▶ **Exercise description**
Gather every line of the items below that contains the word "Where" and copy each one out in full.

▶ **Item position entries**

==*==

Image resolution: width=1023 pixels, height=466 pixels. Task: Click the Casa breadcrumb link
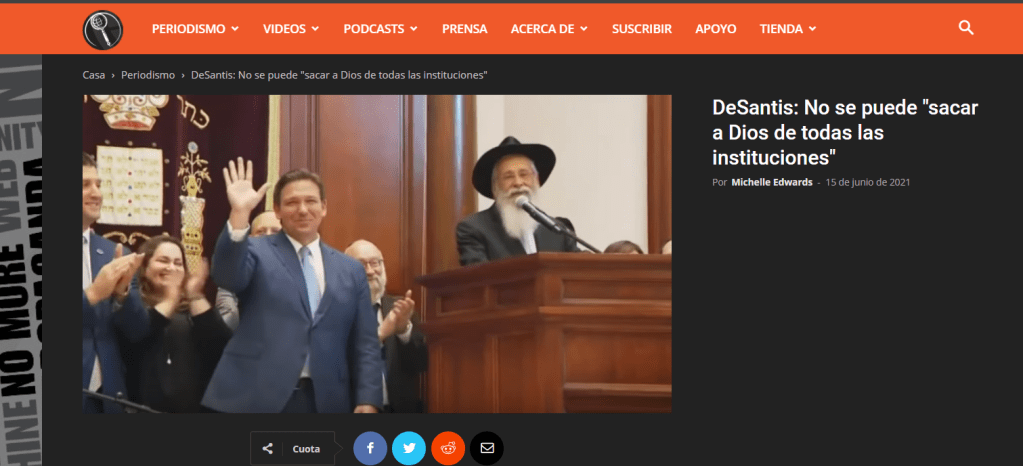coord(94,75)
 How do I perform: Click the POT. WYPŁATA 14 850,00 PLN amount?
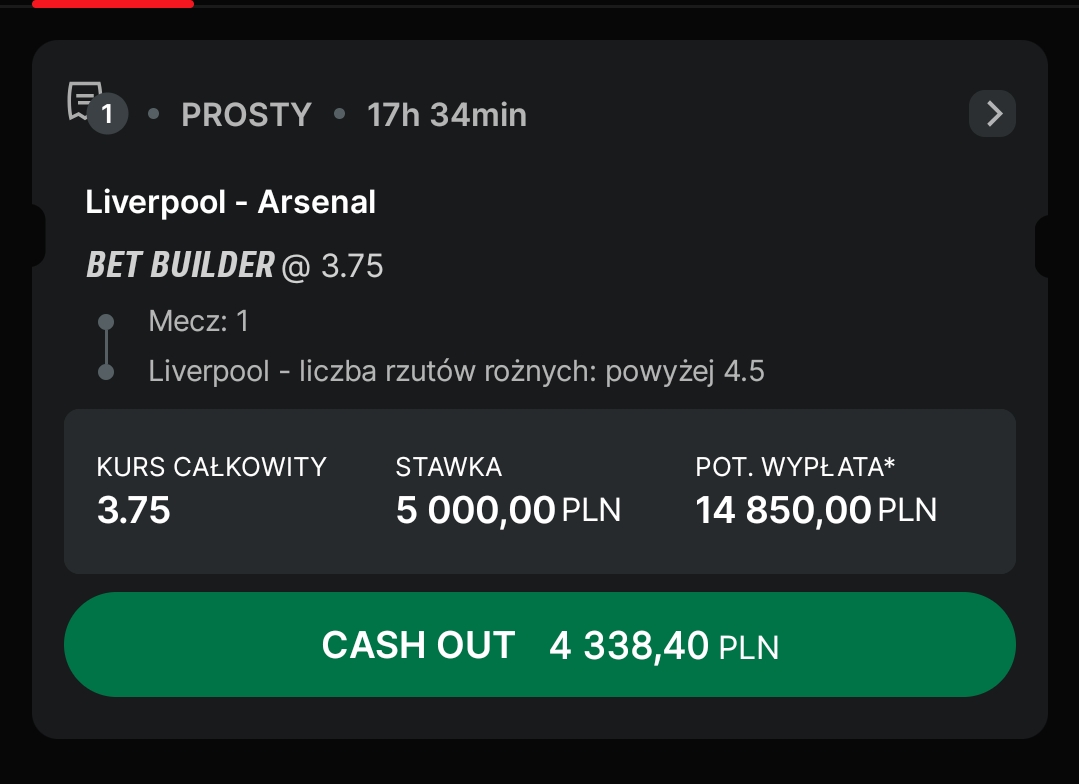coord(816,511)
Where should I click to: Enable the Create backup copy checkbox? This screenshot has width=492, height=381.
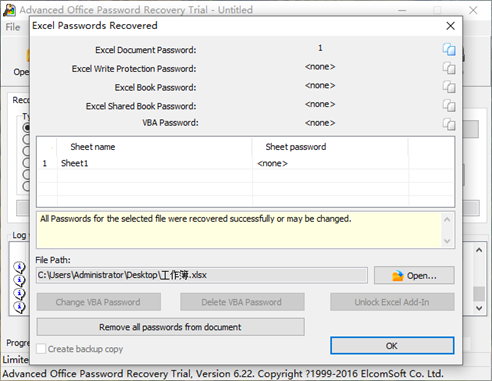pyautogui.click(x=41, y=349)
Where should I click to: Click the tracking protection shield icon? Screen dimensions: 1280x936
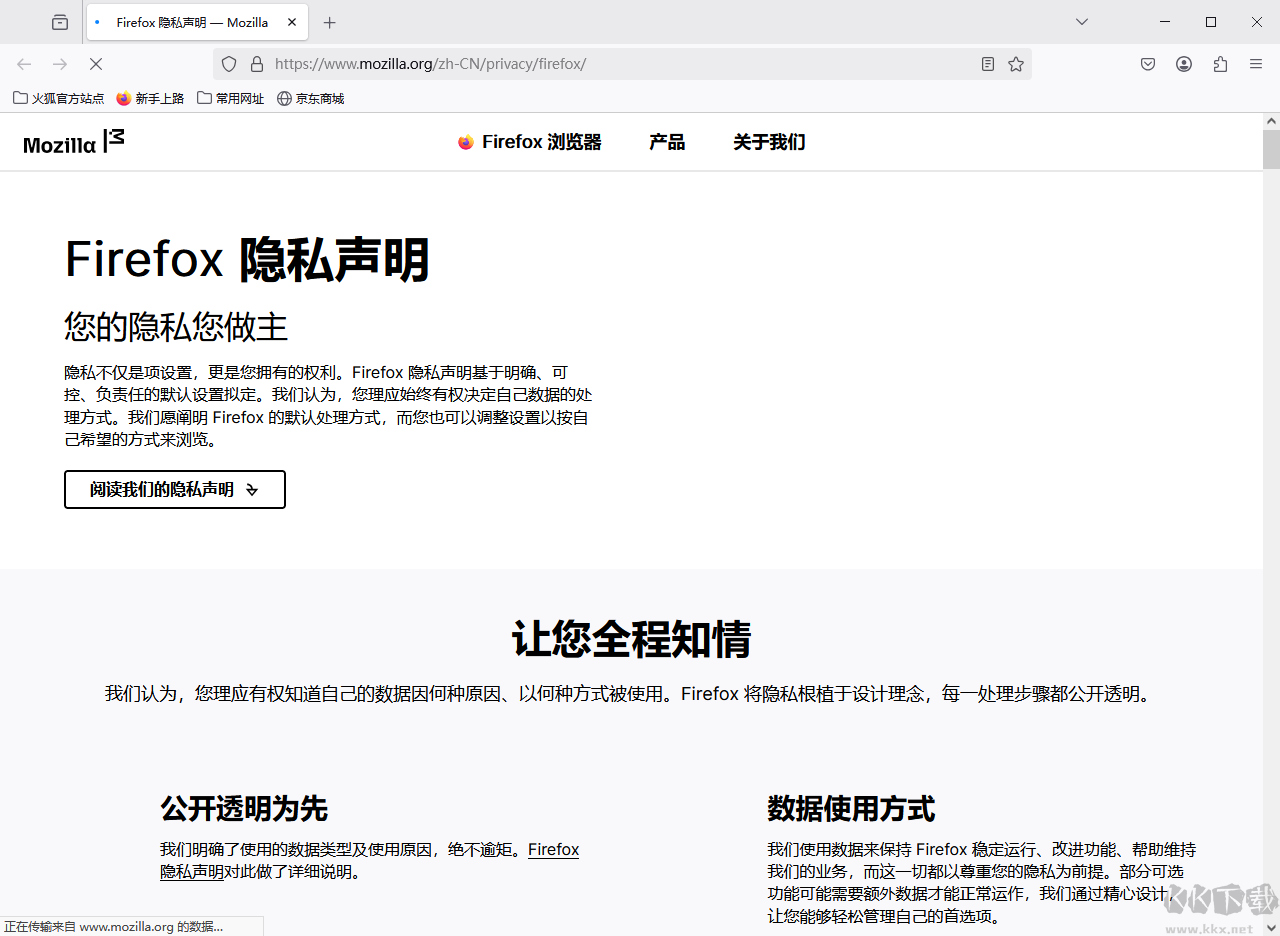coord(229,64)
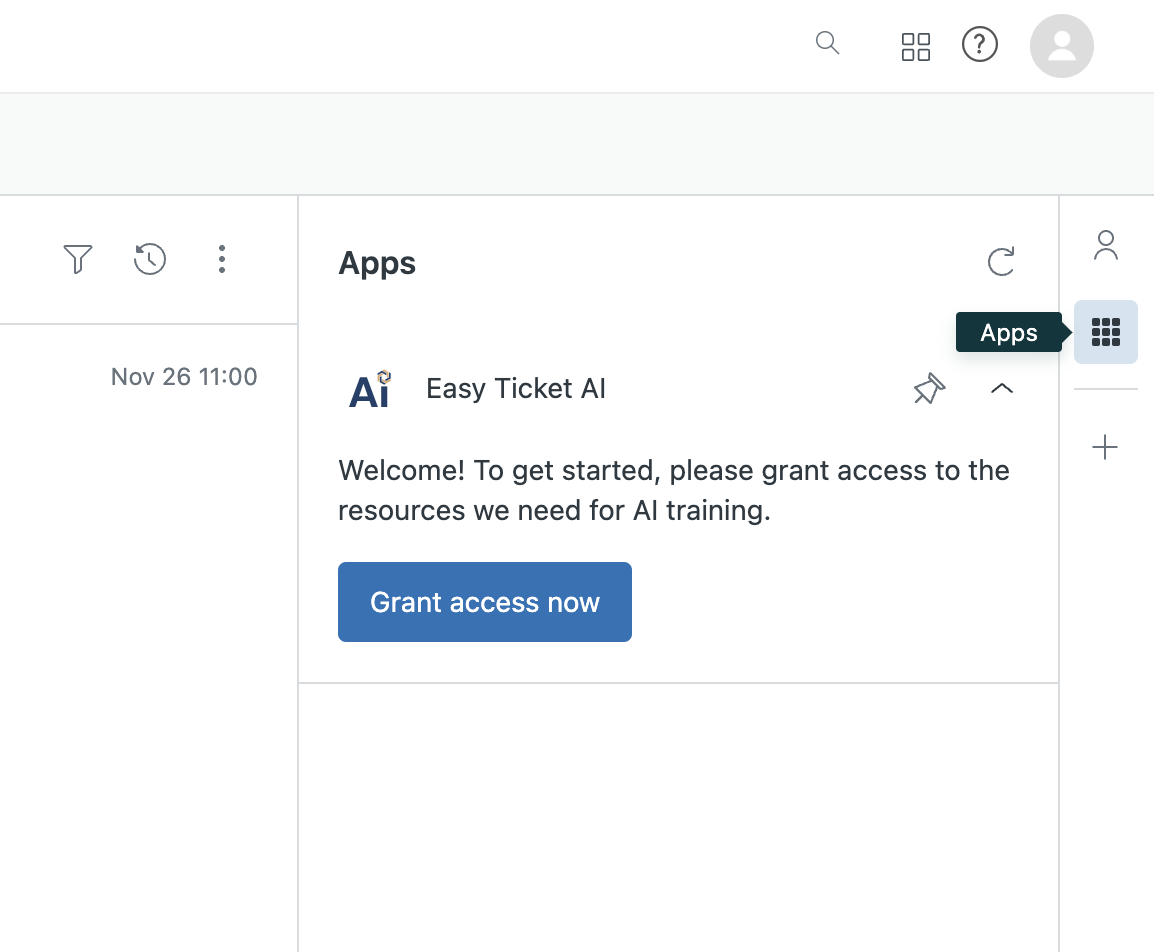Open the three-dot overflow menu
1154x952 pixels.
(x=222, y=259)
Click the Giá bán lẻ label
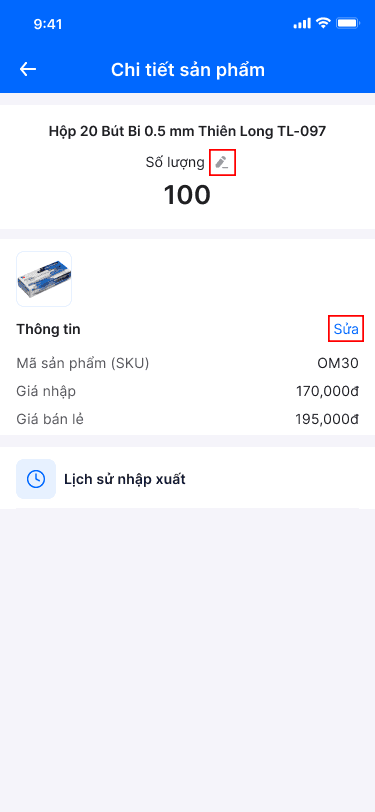The image size is (375, 812). click(50, 419)
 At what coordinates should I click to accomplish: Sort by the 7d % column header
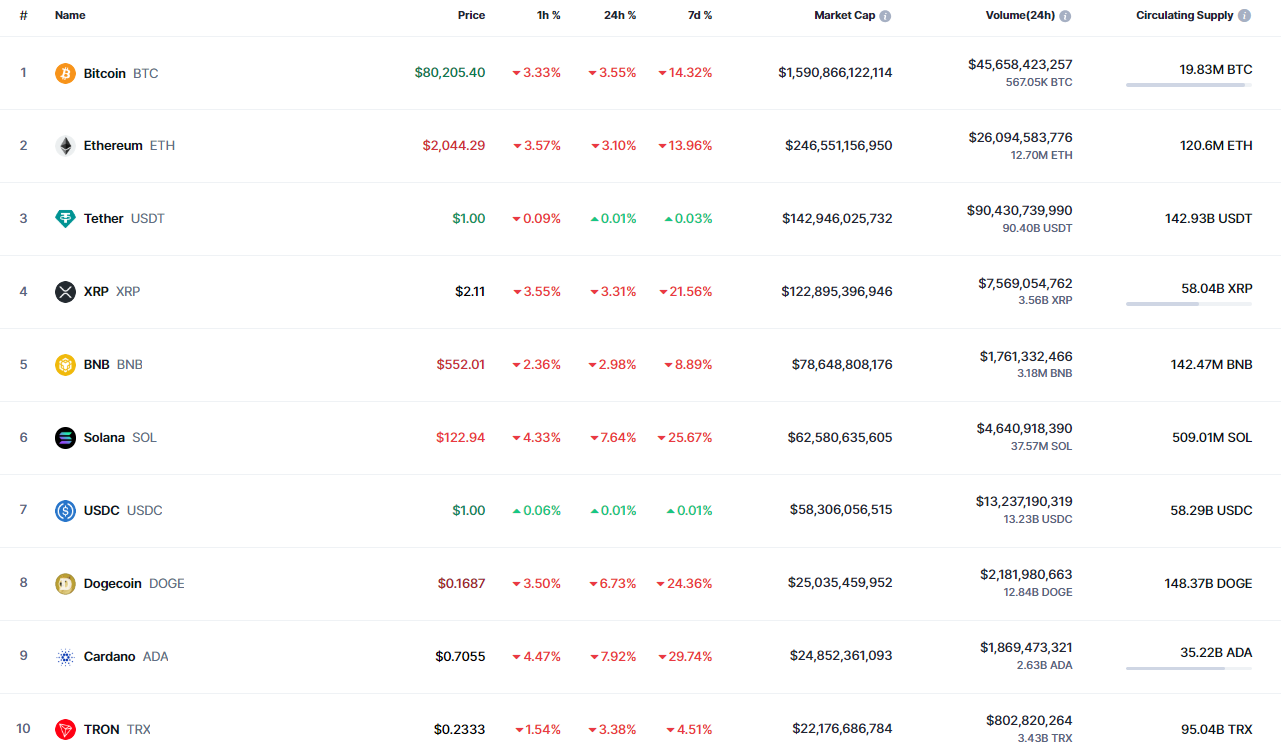[x=700, y=16]
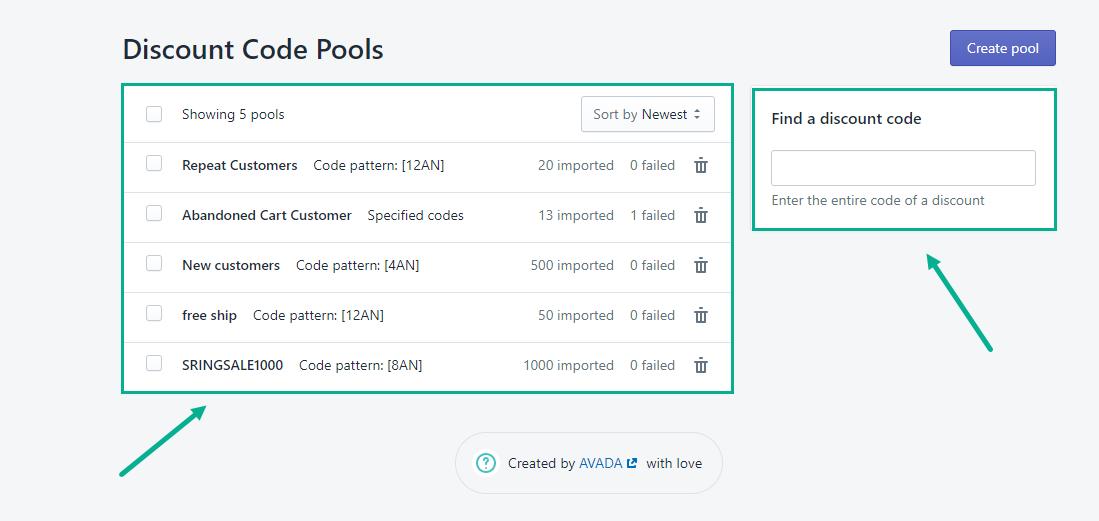Viewport: 1099px width, 521px height.
Task: Select the SRINGSALE1000 checkbox
Action: (x=154, y=363)
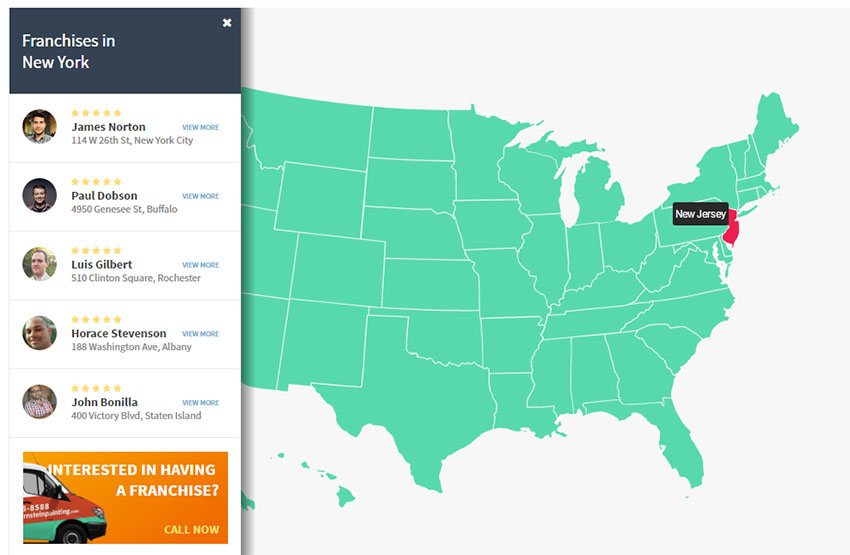This screenshot has width=850, height=555.
Task: View more about James Norton
Action: pyautogui.click(x=201, y=127)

==*==

▶ **Exercise response**
Where should I click to: Enable the Create backup copy checkbox? This screenshot has width=492, height=381.
Where should I click to: Click the tracking protection shield icon? Screen dimensions: 1280x936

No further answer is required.